Just over nine months after it became synonymous with the word ‘scandal’, poultry giant 2 Sisters Food Group yesterday achieved an altogether more pleasant milestone – when the FSA confirmed it was no longer in emergency measures.
The poultry giant and its owner Ranjit Singh have been buffeted by turbulence ever since The Guardian and ITV exposed its alleged food safety breaches at the end of last September.
The litany of adverse publicity that followed led the company’s retail partners to temporarily cut ties with its offending West Bromwich plant. And as the business teetered, Singh faced a chastening grilling by the Commons Efra Committee in October, where he admitted it was “time to change”.
But after months of the company’s name being dragged through the mud (and a major overhaul of the business) the FSA’s confirmation its full-time presence in all 2 Sisters cutting plants was “no longer required” will be music to the ears of the ‘Chicken King’ and his newly appointed CEO Ronald Kers.
Read more: What’s on Ronald Kers’ to do list as he takes over as CEO of 2 Sisters Food Group?
“On this basis cutting plant supervision stopped at the end of April and we have moved to unannounced inspections in all the cutting plants on a regular basis,” said FSA chief executive Jason Feeney in a letter to the Commons Efra Committee published yesterday.
So what has 2 Sisters done to get out of the mess it was in?
From enrolling staff on a series of new training courses, to voluntarily paying for FSA inspectors at all its cutting plants and installing CCTV throughout, it’s clear the company has done a lot to rebuild the trust of its customers. And let’s be clear, in an industry where a loss of customer confidence can be terminal, it needed to.
Selling off or closing a host of non-core and underperforming parts of the business will have also boosted confidence in the company. But it seems the FSA was most impressed with 2 Sisters’ unilateral decision in December to become the first British poultry processor to publish the results of every audit undertaken at its factories.
This stemmed from the Efra Committee’s skewering of not only 2 Sisters, but also the FSA, the British Poultry Council, Red Tractor and BRC Global Standards for the way they failed to hold companies to account through an easy to game “patchwork” regulatory and accreditation system.
Processors could, for example, simply opt out of unannounced factory audits.
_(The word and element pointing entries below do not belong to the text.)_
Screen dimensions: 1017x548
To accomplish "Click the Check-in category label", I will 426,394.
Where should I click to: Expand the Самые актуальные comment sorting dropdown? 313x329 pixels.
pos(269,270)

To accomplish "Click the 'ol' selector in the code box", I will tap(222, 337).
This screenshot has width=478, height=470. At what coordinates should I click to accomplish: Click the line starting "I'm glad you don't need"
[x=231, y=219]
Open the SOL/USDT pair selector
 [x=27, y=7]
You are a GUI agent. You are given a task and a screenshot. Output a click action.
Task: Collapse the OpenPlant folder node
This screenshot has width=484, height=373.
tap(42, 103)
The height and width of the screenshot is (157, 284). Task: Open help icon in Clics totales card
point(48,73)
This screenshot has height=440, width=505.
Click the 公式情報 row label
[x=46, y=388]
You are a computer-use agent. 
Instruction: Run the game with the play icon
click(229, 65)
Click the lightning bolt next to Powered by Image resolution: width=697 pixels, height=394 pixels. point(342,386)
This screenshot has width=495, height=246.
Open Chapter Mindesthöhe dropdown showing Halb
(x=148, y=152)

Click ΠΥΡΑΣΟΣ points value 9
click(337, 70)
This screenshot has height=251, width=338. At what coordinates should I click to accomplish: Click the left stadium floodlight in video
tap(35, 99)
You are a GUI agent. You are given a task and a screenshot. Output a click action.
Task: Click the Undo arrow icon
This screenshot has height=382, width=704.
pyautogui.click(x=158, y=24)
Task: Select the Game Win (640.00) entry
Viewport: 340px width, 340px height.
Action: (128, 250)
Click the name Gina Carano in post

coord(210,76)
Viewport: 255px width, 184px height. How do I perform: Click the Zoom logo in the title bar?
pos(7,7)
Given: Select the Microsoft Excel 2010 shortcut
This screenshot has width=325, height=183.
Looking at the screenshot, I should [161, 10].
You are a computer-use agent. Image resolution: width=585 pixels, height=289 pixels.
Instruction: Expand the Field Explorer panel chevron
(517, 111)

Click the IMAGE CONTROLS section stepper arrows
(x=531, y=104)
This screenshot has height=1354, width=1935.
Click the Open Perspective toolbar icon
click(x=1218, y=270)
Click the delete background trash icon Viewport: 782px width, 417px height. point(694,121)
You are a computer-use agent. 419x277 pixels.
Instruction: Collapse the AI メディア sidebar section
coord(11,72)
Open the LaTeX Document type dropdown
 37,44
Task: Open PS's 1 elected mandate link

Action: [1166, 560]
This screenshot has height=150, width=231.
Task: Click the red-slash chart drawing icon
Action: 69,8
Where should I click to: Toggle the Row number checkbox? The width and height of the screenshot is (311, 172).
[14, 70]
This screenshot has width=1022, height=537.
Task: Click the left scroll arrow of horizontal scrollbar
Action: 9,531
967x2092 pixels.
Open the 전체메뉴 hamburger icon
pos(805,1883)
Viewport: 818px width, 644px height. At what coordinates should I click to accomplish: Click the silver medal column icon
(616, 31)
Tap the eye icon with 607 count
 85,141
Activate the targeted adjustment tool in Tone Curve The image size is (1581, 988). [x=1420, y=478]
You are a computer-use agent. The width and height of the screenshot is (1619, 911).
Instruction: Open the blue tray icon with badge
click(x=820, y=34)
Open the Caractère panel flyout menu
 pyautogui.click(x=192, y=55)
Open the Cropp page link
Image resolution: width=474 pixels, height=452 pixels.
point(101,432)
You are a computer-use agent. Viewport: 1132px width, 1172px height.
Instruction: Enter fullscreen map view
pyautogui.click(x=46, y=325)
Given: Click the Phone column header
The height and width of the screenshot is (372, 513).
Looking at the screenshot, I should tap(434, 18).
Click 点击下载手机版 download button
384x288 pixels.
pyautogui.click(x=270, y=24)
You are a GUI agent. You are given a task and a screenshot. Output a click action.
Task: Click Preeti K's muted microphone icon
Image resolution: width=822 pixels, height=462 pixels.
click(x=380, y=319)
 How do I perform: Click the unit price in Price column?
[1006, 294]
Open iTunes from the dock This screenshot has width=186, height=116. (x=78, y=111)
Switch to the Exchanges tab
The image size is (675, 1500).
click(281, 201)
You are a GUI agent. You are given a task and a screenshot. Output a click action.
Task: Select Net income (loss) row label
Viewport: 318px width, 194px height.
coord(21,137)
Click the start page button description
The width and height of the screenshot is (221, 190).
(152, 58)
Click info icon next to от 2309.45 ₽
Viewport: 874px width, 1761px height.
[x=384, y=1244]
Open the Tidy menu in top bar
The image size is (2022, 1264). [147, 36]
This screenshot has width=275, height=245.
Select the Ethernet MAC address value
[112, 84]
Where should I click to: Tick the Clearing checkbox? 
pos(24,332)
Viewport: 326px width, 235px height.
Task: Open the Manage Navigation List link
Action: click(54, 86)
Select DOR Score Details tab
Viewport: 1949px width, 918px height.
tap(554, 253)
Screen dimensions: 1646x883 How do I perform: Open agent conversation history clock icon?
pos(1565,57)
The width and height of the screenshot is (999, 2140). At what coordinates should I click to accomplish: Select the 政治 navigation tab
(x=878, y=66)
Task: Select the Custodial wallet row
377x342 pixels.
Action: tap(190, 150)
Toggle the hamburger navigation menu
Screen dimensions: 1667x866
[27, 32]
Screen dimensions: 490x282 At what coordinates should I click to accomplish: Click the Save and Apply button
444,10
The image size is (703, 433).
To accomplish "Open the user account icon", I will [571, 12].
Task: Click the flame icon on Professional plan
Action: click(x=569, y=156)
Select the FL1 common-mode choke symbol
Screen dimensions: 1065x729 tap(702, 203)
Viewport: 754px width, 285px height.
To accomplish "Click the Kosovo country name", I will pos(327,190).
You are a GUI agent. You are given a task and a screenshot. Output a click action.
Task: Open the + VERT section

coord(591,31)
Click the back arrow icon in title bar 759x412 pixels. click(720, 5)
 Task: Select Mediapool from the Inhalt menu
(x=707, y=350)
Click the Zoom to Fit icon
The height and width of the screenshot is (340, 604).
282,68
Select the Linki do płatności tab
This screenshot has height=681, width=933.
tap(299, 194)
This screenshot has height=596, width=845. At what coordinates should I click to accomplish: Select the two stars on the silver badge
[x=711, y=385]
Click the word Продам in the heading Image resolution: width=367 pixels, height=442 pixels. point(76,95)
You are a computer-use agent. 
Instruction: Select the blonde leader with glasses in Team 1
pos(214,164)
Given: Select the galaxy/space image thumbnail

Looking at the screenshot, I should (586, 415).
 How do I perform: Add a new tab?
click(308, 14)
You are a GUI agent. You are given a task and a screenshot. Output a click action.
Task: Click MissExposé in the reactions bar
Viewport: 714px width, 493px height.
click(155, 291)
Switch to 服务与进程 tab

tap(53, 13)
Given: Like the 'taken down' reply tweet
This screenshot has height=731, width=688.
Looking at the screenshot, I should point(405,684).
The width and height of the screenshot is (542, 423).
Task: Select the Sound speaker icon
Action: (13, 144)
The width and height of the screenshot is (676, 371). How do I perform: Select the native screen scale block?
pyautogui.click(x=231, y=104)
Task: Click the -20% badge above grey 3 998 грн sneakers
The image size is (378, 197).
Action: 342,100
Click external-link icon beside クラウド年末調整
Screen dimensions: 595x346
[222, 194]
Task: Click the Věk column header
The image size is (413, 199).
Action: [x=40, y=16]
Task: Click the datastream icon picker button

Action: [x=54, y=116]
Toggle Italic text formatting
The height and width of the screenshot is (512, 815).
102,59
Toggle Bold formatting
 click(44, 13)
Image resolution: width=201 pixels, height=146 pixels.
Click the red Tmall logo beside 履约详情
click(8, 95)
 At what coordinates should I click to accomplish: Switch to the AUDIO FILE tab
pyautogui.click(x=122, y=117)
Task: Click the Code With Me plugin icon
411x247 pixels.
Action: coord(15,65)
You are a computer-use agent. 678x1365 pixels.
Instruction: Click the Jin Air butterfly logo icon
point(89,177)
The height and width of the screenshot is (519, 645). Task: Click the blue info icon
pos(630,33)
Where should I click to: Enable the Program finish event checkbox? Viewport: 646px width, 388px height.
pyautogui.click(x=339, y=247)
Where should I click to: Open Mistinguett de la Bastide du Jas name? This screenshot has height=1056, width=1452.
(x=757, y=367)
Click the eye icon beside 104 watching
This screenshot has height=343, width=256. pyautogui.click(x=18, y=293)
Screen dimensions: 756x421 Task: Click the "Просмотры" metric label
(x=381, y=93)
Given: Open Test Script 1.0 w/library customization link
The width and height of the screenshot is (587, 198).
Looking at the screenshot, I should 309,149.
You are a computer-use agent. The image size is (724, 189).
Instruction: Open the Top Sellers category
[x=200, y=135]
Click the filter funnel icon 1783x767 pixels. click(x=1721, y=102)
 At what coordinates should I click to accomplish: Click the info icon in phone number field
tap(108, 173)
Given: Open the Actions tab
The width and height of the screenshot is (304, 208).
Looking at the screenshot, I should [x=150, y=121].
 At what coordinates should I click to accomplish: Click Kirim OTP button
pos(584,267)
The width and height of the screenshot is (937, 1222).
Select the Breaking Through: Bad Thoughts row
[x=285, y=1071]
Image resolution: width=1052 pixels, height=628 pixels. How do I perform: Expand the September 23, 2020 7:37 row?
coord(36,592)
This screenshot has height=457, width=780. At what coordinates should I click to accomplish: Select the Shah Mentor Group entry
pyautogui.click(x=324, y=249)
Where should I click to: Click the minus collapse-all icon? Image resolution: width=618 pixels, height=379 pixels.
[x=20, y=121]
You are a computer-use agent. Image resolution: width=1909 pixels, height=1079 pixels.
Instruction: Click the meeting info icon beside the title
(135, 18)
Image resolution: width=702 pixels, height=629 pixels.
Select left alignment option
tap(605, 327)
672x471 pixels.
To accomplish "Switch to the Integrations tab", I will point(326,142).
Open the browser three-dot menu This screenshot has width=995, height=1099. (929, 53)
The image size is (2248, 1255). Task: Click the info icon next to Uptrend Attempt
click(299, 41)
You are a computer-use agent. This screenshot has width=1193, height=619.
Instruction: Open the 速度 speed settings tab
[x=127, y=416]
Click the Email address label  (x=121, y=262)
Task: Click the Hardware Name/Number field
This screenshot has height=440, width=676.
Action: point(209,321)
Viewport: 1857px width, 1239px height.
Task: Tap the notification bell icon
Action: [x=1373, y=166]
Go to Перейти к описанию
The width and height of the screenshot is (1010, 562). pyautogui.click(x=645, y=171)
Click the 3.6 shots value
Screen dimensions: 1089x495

Even if they opted in, they would be given 30 minutes’ notice.
And if that wasn’t enough, there was no way for the FSA to acquire audit data due to that age-old cop out: data protection regulations. So even if it wanted to know more about what was going on in the sector’s factories, its hands were inevitably tied.
Both BRC Global Standards and Red Tractor have now tightened their accreditation rules on issues including making unannounced site visits mandatory.
And so taken was the FSA with 2 Sisters’ decision to share all its audit data that it has now got into bed with the once reticent supplier for a trial it says could provide the “template” for information sharing across the poultry sector.
The 2 Sisters Intelligence Sharing Group sees 2 Sisters staff present relevant audit and KPI data to senior FSA executives on a regular basis. The supplier stresses “no one gets anywhere near us – either inside or outside our sector – on this level of transparency”.
Indeed, Feeney says the information used in this trial, which also includes initiatives such as 2 Sisters’ new mystery worker scheme, “goes beyond audit to give a more rounded picture of performance”. It is a system that can be used by the FSA and FSS and others industry players to offer “a scalable solution to this challenge”, he says.
It’s a remarkable turnaround, but it’s too early to count our chickens just yet (sorry!). Now 2 Sisters and the wider meat and poultry sector need to prove they’re serious about maintaining this new level of openness and collaboration for the long term.